When you restate the data, keep every word as it is and drop the images.

Collected data entries
Content starts

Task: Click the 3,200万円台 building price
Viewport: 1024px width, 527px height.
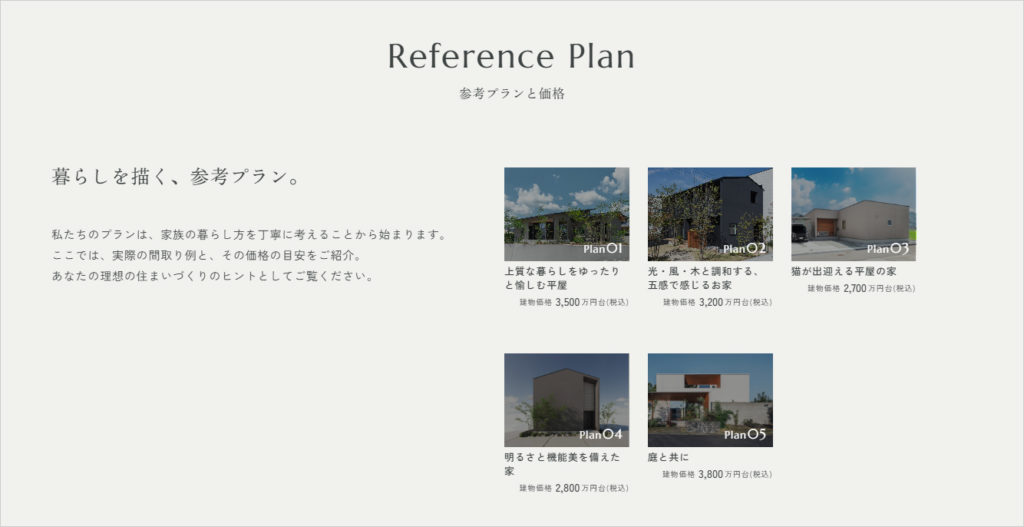Action: (717, 302)
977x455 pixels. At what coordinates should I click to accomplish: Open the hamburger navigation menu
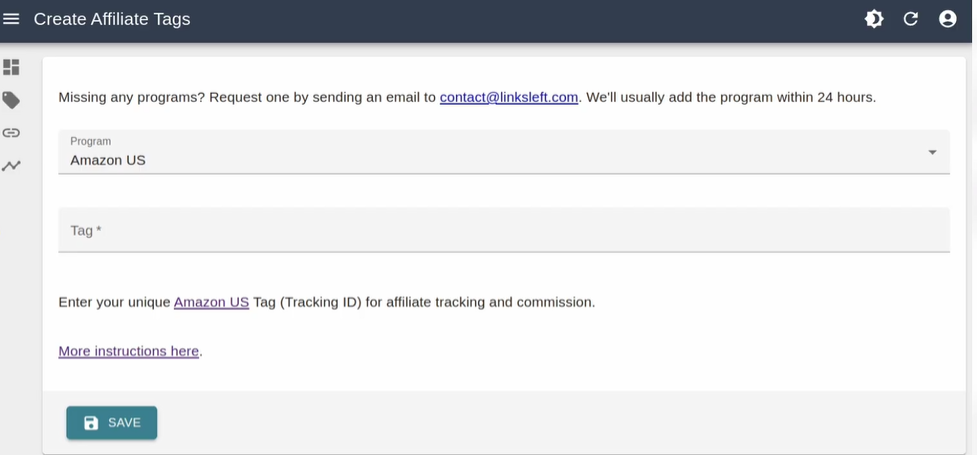[12, 19]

Content ends

EXERCISE ANSWER |
Task: Click the 3,200万円台 building price
Viewport: 1024px width, 527px height.
Action: (717, 302)
977x455 pixels. At what coordinates should I click to accomplish: Open the hamburger navigation menu
[12, 19]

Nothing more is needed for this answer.